Councilmember Johnston concurred, bringing forth language to amend the proposed ordinance to state, “The City of Marfa prohibits tethering a dog to a stationary object, but allows a dog to be tethered no longer than is necessary for a person to complete a temporary task that requires the dog to be restrained for a reasonable period, and not to exceed three hours in a 24-hour period,” and councilmembers approved the changes. Animals are still allowed to be kept outside if they are fenced in, or attached to a trolley system that allows them to move around and access shade.

Minerva Lopez and Kathie Compton from Responsible Ownership of Marfa Pets (ROMP) spoke about a part of the ordinance that would penalize those who feed feral cat colonies. Council agreed to a revision that would allow Marfa citizens to continue feeding feral cats as long as they registered their colony with ROMP, and were somewhere in the process of trapping, spaying or neutering, and releasing the cats. ROMP currently has seventeen feral cat colonies registered in Marfa.

Other measures were swiftly agreed to, such as banning the act of leaving behind a pet’s waste anywhere in the city, and keeping the city’s previous requirement that all pets be leashed when out in public, unless they are in a vehicle like a truck or car, bike basket, or motorcycle.

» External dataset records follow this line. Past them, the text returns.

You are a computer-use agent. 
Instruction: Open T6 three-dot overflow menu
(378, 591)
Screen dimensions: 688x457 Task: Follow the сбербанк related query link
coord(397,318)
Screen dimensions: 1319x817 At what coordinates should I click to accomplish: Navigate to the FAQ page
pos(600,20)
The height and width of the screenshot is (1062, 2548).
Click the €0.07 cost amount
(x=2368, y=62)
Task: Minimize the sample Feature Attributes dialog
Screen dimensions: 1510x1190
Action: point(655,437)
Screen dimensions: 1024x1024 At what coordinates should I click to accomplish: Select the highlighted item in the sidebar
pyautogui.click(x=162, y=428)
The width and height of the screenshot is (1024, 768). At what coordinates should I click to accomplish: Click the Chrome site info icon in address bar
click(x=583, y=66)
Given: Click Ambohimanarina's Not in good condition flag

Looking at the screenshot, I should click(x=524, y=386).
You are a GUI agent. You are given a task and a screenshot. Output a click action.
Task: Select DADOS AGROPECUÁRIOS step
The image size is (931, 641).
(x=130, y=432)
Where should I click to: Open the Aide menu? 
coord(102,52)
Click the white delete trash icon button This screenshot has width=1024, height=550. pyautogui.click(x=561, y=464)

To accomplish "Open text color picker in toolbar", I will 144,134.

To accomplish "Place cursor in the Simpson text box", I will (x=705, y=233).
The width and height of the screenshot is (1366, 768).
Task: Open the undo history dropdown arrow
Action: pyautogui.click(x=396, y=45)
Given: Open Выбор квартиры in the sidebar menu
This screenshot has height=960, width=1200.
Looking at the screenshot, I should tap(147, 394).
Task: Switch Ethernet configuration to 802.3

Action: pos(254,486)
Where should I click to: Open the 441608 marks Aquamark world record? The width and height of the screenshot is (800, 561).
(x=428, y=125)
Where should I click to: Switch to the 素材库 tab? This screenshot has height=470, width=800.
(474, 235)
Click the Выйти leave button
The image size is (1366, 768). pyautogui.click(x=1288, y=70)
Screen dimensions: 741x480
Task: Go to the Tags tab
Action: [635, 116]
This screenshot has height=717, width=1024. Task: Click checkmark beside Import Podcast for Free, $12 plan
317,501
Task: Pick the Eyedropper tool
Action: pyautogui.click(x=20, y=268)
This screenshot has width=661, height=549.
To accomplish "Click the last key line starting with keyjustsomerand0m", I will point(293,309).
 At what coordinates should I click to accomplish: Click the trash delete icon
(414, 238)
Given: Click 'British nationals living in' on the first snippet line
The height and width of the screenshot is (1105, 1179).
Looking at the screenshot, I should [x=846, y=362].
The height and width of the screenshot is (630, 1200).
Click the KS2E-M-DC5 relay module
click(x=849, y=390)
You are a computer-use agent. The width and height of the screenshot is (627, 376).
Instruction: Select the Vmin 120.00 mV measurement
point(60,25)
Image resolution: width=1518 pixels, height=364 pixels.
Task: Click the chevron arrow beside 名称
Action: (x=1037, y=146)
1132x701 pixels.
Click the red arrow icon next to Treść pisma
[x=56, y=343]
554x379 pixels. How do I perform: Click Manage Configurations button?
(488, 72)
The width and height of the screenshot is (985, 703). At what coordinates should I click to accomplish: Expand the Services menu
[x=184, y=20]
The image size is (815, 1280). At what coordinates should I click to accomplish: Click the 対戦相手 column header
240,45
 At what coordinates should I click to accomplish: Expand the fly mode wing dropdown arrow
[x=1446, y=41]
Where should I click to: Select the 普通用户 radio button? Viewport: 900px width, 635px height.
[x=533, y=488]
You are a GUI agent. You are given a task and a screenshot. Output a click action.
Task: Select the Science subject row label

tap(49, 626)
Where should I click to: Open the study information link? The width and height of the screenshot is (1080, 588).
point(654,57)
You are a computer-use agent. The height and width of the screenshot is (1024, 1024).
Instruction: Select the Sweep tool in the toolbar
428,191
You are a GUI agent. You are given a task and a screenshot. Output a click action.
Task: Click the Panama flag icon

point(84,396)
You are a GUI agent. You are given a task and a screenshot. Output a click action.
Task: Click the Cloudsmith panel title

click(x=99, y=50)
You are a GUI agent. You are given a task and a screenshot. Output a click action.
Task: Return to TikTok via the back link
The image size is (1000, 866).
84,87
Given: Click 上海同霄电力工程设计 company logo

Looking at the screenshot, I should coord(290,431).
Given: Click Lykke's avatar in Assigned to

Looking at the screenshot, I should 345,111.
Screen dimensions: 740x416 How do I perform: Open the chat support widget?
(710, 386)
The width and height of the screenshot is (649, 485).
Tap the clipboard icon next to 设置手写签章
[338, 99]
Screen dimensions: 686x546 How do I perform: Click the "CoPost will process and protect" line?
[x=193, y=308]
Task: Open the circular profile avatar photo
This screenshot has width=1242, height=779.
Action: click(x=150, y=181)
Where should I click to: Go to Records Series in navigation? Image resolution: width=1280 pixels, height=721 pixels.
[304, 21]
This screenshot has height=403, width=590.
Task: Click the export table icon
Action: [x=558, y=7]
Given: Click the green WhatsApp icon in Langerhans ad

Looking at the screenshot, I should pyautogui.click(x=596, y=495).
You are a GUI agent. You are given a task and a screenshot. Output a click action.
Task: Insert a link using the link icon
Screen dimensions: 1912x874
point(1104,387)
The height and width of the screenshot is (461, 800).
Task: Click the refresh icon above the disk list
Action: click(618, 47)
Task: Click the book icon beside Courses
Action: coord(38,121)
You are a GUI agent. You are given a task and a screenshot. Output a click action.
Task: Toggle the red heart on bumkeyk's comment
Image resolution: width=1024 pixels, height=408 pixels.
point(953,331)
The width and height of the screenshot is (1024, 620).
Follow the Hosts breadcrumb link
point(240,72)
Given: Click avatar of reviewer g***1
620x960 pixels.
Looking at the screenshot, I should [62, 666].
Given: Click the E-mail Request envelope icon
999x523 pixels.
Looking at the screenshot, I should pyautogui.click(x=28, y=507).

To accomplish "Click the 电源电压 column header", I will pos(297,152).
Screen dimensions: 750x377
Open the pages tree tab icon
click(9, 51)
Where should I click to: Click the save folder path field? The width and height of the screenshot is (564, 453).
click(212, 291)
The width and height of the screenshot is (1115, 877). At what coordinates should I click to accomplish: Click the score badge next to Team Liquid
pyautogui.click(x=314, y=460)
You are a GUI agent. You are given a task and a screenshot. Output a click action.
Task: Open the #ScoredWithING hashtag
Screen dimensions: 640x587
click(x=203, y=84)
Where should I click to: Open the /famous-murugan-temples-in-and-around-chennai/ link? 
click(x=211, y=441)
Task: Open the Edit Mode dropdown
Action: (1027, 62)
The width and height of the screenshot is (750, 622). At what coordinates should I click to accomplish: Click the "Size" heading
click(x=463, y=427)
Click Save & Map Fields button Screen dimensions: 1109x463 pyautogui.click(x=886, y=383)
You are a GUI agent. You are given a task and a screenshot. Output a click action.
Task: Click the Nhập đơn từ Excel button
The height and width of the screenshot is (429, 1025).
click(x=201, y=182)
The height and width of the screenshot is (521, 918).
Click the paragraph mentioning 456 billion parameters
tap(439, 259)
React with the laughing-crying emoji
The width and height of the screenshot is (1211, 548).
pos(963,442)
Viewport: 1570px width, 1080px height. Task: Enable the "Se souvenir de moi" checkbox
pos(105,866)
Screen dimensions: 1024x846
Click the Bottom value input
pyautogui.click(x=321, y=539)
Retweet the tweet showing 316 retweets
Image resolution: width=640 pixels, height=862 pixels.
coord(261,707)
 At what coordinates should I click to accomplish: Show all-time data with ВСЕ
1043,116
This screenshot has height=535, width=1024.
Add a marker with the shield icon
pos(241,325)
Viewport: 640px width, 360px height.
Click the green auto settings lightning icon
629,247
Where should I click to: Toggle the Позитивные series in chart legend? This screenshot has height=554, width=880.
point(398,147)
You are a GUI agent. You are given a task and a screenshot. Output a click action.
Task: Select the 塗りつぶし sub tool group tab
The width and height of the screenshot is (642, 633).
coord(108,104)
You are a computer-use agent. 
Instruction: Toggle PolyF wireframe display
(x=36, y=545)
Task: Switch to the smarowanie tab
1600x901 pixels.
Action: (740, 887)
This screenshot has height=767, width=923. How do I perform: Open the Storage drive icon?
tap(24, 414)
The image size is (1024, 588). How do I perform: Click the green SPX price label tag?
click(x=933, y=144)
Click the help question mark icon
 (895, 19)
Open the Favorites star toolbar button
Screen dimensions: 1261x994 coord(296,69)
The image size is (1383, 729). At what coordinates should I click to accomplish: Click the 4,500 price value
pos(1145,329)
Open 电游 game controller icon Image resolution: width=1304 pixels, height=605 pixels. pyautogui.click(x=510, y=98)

If the ordinance does pass in its current form, all pets will still be required to be registered with the city. The database allows lost animals to be returned to their owners, and tracks rabies and distemper shots for cats and dogs. The new change is that it’s now only $5 to register the animal, and free to renew the registration every 3 years when rabies vaccinations are redone.

Just as few have been aware of the registry in the past, it appeared that few Marfa residents were aware that selling or giving away animals out of your home requires a kennel permit from the city. Even animals listed for sale or for free online must be reported if they are not coming from an official kennel, according to Animal Control Officer George Gonzales. Otherwise, animal vendors can be cited and fined.

Tonight, council will meet at 6pm in the Casner Room to review the first draft of the Animal Ordinance, and direct staff regarding any additional directives or modifications to the document. The public is invited to attend and give comments concerning the proposed ordinance.